(Collected data)
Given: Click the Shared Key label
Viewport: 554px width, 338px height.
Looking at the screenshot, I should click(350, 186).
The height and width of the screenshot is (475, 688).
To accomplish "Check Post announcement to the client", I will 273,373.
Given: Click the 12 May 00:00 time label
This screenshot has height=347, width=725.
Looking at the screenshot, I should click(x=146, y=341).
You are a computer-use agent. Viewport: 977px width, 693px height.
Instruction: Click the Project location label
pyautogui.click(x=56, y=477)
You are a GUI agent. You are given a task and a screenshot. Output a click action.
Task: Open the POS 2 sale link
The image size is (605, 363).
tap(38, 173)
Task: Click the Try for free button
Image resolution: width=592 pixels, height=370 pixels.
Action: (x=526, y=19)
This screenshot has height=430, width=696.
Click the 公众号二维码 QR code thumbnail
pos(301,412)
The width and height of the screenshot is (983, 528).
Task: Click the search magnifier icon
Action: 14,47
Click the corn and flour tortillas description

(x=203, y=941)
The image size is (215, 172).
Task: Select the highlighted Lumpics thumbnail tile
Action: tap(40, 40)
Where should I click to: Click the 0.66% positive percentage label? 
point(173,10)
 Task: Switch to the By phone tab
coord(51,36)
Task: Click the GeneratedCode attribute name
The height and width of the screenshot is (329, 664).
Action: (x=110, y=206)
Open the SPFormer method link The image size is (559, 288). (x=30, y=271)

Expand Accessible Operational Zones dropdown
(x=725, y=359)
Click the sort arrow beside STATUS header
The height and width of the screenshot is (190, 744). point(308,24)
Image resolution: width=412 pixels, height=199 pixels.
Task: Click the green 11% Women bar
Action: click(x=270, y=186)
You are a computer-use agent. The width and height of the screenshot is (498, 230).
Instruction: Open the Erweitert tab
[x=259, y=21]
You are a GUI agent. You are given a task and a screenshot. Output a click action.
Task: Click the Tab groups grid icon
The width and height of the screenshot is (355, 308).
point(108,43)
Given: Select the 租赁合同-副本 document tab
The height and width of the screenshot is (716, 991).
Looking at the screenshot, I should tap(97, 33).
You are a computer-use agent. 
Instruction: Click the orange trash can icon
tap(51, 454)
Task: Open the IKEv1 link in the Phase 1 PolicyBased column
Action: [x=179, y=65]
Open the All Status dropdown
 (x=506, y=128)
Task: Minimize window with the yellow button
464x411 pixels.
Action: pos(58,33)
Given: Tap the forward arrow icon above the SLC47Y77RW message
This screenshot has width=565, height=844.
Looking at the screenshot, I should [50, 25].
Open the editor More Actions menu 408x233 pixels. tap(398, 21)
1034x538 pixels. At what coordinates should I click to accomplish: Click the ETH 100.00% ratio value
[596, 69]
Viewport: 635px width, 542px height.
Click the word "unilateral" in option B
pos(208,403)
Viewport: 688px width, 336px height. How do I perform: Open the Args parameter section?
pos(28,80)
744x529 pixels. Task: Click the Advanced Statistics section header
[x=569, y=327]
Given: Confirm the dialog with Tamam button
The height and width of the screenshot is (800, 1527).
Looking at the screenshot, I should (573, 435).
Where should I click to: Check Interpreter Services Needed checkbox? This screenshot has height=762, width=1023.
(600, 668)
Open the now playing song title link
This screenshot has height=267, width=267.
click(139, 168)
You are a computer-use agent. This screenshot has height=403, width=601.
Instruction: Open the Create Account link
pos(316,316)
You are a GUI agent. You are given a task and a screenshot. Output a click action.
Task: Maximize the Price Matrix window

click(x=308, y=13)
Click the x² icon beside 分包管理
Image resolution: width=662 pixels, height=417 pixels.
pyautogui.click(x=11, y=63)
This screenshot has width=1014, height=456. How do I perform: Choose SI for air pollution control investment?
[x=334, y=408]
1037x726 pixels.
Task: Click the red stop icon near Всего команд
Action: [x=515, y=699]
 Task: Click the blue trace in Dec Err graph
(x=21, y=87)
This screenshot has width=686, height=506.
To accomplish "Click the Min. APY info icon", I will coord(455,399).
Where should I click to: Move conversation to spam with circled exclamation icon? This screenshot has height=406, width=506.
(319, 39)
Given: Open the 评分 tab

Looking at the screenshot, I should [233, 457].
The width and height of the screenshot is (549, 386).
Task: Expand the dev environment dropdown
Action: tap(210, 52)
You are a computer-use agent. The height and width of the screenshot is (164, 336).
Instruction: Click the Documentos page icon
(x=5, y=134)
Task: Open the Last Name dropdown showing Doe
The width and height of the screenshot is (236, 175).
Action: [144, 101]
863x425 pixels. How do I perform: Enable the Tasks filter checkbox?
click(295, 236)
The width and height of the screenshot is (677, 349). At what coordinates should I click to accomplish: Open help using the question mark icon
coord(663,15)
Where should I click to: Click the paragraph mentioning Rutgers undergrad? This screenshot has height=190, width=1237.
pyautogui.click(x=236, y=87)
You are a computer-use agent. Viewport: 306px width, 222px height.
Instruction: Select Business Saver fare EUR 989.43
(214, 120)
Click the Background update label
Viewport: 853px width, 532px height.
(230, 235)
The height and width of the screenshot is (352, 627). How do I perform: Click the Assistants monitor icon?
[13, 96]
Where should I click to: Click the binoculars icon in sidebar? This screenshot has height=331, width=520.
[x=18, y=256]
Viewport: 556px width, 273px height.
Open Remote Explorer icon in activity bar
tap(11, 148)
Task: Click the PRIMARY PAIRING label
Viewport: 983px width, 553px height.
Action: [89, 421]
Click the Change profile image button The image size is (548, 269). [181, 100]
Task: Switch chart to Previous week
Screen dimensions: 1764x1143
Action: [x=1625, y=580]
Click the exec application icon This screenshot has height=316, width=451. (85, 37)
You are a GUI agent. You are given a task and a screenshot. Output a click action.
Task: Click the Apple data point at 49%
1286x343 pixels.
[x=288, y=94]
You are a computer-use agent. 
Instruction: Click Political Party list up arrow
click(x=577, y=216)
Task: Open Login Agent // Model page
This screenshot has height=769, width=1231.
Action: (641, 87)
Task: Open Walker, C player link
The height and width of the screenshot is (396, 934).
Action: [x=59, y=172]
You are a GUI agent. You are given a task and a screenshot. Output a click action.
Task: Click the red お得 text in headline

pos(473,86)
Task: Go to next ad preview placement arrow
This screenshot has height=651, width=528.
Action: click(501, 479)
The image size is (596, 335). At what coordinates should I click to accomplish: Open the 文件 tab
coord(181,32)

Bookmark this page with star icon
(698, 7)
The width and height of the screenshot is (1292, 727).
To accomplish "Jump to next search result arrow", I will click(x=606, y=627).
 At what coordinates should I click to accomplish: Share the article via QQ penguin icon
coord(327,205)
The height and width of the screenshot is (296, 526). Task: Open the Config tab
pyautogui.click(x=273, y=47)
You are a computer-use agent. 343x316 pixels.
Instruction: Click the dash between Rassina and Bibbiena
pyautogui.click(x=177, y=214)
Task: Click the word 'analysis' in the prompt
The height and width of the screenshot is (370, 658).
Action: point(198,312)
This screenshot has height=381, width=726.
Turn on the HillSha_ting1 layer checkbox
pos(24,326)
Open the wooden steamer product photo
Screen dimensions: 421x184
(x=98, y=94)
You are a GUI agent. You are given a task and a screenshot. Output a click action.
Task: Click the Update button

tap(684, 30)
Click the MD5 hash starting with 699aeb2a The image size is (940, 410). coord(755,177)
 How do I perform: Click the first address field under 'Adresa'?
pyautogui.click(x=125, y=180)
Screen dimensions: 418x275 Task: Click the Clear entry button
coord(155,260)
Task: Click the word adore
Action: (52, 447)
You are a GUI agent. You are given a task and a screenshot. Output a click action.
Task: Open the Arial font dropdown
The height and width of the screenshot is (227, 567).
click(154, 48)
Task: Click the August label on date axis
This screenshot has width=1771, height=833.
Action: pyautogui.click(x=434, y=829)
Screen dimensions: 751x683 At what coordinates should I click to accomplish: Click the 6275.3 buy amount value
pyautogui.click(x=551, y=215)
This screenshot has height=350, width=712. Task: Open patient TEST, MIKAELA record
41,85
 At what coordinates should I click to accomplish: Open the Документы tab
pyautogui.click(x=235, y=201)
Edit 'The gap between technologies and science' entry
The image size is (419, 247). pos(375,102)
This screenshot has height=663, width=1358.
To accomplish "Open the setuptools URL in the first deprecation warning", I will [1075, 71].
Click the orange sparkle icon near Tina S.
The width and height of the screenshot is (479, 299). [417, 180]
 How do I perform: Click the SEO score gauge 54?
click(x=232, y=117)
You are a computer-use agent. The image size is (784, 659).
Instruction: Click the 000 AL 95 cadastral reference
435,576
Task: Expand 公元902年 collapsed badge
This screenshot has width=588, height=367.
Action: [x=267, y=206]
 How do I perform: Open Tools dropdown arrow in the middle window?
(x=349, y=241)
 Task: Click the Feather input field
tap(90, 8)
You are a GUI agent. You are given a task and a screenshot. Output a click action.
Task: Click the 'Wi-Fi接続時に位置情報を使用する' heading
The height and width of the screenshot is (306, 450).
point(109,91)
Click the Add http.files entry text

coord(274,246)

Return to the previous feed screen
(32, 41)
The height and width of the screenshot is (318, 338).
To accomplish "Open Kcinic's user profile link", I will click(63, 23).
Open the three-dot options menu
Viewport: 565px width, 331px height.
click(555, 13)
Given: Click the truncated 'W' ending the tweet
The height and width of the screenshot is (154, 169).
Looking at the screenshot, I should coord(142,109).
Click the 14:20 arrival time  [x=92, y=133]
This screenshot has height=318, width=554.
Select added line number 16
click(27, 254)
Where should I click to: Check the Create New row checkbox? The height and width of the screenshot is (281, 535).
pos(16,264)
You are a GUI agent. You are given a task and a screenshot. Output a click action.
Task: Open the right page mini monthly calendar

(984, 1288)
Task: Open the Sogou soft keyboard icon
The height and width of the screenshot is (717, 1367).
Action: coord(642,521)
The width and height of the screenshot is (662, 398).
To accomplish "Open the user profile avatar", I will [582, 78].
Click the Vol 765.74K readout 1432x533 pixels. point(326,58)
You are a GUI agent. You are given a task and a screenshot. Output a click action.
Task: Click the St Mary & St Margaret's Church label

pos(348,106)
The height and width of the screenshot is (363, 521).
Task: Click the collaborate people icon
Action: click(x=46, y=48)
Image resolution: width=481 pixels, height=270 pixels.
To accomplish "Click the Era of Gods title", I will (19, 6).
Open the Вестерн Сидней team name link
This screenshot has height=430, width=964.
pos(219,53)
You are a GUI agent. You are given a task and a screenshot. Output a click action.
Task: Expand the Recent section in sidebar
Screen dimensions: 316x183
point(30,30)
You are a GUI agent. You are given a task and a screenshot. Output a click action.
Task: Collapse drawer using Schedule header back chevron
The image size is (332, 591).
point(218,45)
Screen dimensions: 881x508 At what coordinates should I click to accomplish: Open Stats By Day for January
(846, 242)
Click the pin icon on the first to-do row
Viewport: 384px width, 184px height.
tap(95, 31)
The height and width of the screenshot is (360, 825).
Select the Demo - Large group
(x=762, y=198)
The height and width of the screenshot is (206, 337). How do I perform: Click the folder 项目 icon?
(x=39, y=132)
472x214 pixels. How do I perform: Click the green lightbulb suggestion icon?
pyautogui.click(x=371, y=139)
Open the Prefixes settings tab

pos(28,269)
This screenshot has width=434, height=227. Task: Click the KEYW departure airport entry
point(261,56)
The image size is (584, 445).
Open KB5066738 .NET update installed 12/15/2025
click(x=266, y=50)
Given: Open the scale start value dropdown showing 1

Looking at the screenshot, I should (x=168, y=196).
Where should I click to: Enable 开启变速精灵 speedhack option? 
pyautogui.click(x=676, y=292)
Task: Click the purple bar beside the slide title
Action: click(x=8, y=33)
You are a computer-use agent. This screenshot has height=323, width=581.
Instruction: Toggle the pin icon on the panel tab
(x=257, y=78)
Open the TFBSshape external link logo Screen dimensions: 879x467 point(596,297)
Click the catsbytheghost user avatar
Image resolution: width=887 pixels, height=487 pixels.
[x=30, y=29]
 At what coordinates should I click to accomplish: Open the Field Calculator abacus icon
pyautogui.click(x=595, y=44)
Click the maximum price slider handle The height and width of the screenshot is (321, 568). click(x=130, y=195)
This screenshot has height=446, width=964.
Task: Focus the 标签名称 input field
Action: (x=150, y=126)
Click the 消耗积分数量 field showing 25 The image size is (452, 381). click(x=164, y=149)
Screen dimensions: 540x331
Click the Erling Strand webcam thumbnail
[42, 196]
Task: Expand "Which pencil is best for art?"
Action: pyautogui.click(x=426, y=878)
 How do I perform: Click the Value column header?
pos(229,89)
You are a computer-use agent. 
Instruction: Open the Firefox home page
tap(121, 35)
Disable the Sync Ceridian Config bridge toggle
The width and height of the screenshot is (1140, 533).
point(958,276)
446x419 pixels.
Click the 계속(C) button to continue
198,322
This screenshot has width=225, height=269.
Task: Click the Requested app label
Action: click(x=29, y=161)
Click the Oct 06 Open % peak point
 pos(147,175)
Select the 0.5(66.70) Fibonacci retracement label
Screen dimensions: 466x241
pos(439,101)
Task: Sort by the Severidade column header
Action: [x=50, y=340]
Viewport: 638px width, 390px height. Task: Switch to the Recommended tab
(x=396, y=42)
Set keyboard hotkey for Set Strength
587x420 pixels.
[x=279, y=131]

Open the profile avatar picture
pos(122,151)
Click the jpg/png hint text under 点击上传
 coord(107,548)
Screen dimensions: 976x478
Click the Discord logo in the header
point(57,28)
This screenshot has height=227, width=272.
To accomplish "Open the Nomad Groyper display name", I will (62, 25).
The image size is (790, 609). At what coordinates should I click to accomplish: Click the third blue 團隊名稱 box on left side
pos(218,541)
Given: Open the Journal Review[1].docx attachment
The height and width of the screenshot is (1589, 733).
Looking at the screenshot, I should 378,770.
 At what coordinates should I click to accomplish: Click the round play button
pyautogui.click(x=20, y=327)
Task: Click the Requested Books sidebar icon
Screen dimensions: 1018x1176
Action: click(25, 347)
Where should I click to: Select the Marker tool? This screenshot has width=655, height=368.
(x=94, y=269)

→ **Problem description**
Exactly as written, please reproduce the lines from the first line of the data to the line containing "Task: Click the Try for free button", inclusive, and nothing else.

→ **Response to this task**
Given: Click the Shared Key label
Viewport: 554px width, 338px height.
Looking at the screenshot, I should click(350, 186).
The height and width of the screenshot is (475, 688).
To accomplish "Check Post announcement to the client", I will 273,373.
Given: Click the 12 May 00:00 time label
This screenshot has height=347, width=725.
Looking at the screenshot, I should click(x=146, y=341).
You are a computer-use agent. Viewport: 977px width, 693px height.
Instruction: Click the Project location label
pyautogui.click(x=56, y=477)
You are a GUI agent. You are given a task and a screenshot. Output a click action.
Task: Open the POS 2 sale link
The image size is (605, 363).
tap(38, 173)
Task: Click the Try for free button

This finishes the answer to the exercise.